Ребяческое лицо вовсю улыбается, и у мисс Свонсон не хватает духу удержаться от улыбки в ответ. Однако она ничего не говорит, да и случай избавляет ее от такой необходимости — в этот самый момент на ступенях клиники появляется мистер Рашвуд. Он намного старше жены — возможно, больше чем вдвое; совершенно невозможно представить себе, как она могла за него выйти, настолько у него серьезное, подавляющее, едва ли не суровое лицо, увенчанное седыми волосами. Он скованно приближается в солнечном свете, походка у него прямо-таки деревянная — результат старого военного ранения в правую ногу. Фрида знакомит его со своей подругой, в ответ он улыбается, как директор школы, без теплоты. Да и голос его — голос учителя или духовника, властный и холодный.
— Ну, что говорят врачи? Рассказали они тебе, какой я была паинькой? — спрашивает Фрида, цепляясь за его руку и не сводя с него сияющего взгляда.
Он же, не отвечая на вопрос, советует ей сходить за шляпкой и сумочкой, поскольку машина придет с минуты на минуту.

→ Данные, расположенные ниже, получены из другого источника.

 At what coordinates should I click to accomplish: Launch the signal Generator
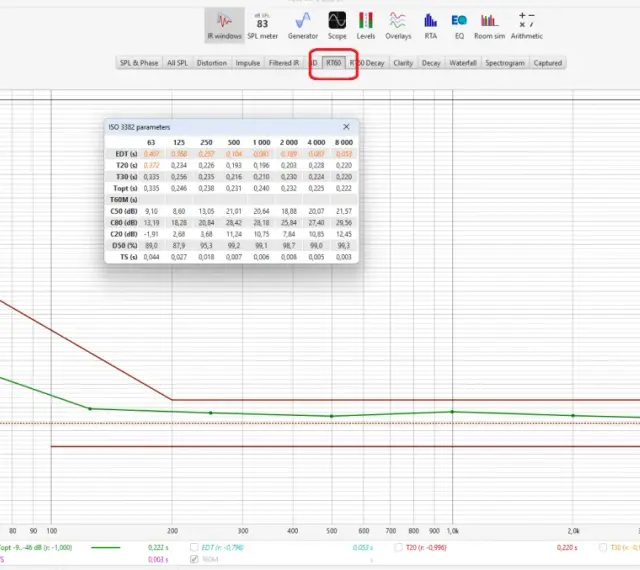point(302,25)
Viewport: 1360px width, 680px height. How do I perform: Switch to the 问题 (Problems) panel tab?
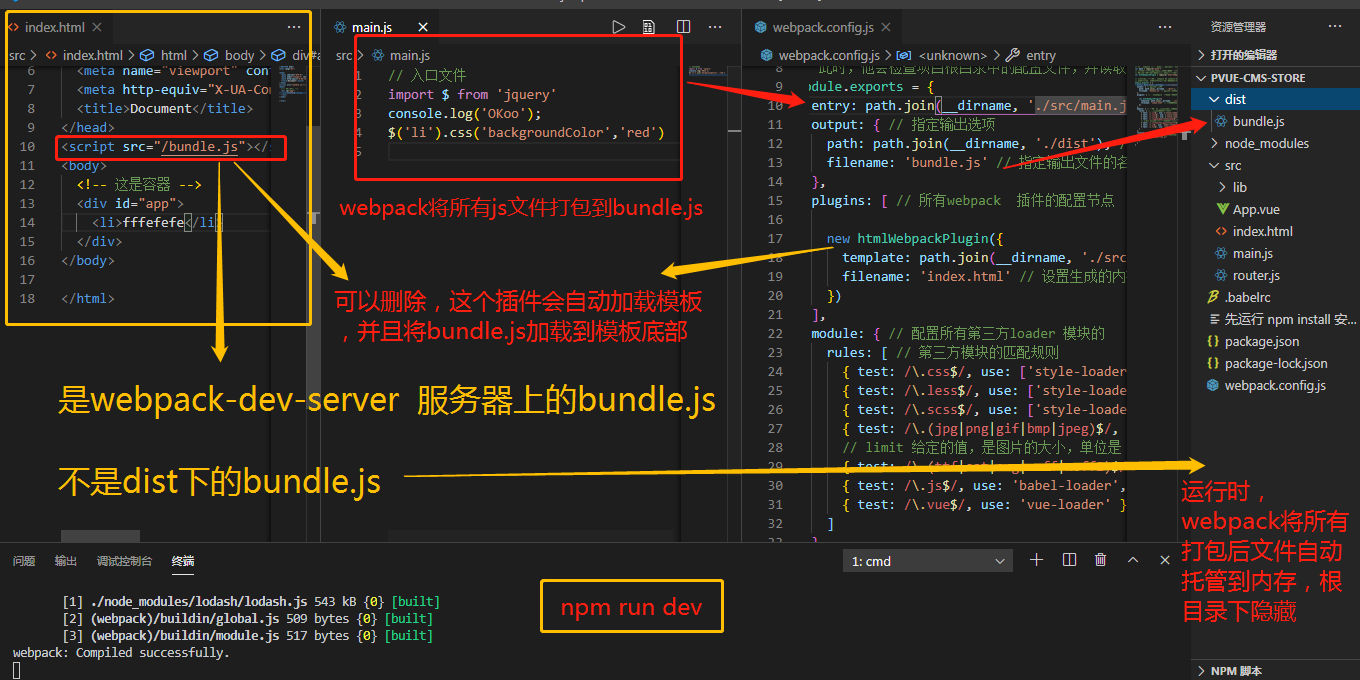pyautogui.click(x=24, y=561)
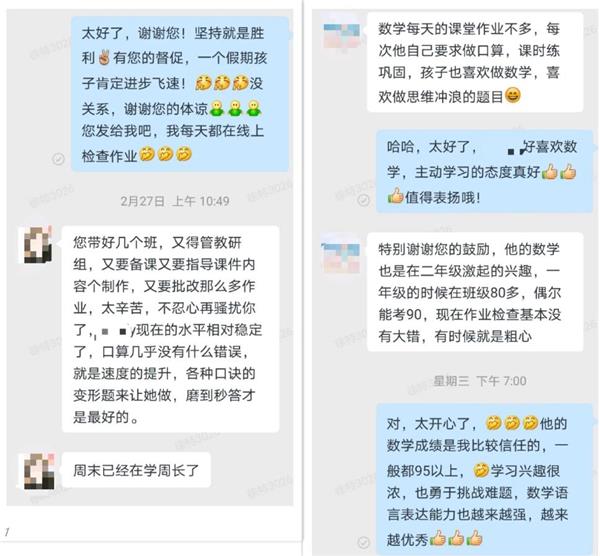This screenshot has width=600, height=556.
Task: Open the blue bubble starting 对，太开心了
Action: [x=484, y=479]
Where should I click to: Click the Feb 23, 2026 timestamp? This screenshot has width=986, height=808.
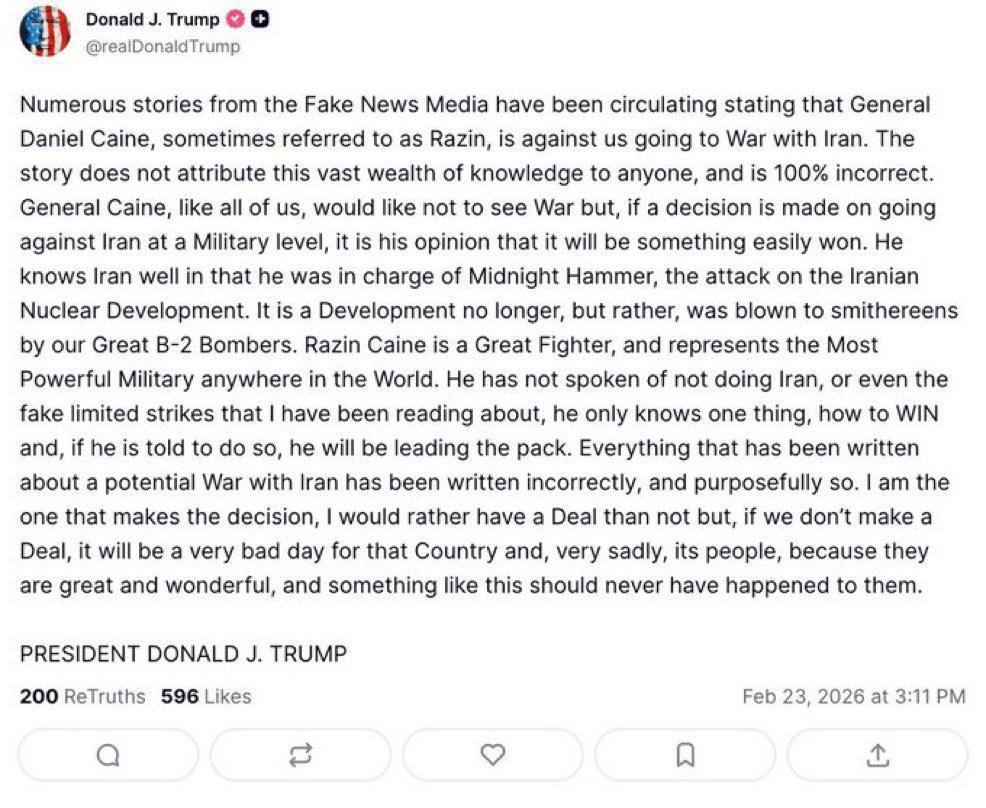(853, 696)
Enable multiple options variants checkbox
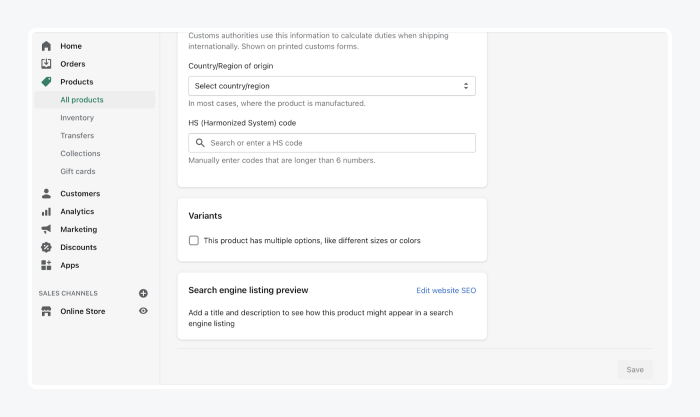 (x=194, y=241)
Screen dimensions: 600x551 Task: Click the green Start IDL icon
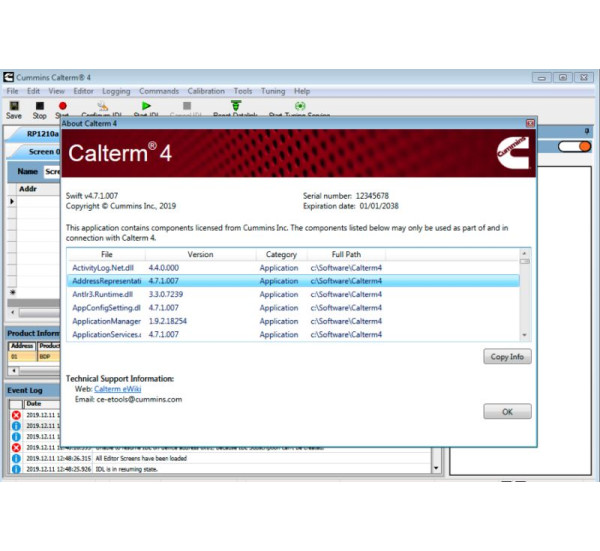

Она убегает, словно послушный ребенок, и старшие остаются вдвоем в тени деревьев. Оба молчат. Мистер Рашвуд скованно стоит у стола, вид у него непроницаемый. Он занят своими мыслями; к тому же, несколько смущен оттого, что остался наедине с этой незнакомкой, которая, хоть и выглядит вполне прилично, в любой момент способна на какую-нибудь неприятную выходку. Мисс Свонсон изучает его глазами, спрятанными за темными линзами, взгляд ее весьма проницателен, несмотря ни на что. Вид его, кажется, не внушает ей доверия. Наконец она раскрывает зонтик, который сложила во время разговора с Фридой, и двигается прочь. Но тут внезапный импульс из тех, что столь редко возникают в ее скупом на эмоции стародевичьем сердце, заставляет ее повернуть назад и обратиться к этому непреклонному мужчине.
— Мистер Рашвуд, позвольте мне сказать одну вещь, которой я, по сути, не имею права говорить. Вы вполне можете указать мне на то, что будущее вашей жены меня не касается, и на это я отвечу лишь одно: только самая искренняя привязанность к ней побуждает меня вмешиваться в дела, не имеющие ко мне отношения. В течение последних нескольких недель я весьма близко познакомилась с Фридой, она доверилась мне, и я понимаю ее натуру. Возможно — простите мне эти слова — возможно, я понимаю ее лучше, чем вы. Я, разумеется, не знаю, какие у вас в ее отношении планы, но, мистер Рашвуд, я умоляю вас подумать — самым серьезным образом, очень тщательно — о том, подходит ли ей это место; не лучше ли будет забрать ее из среды, где она постоянно одинока и подавлена, где ей приходится видеть и слышать вещи, способные шокировать любую молодую девушку, в особенности такую чувствительную и нервную, как она. Если вы не заберете ее отсюда, когда будете уезжать, я всерьез обеспокоена тем, что с ней может произойти, — я всерьез обеспокоена, что это разобьет ей сердце.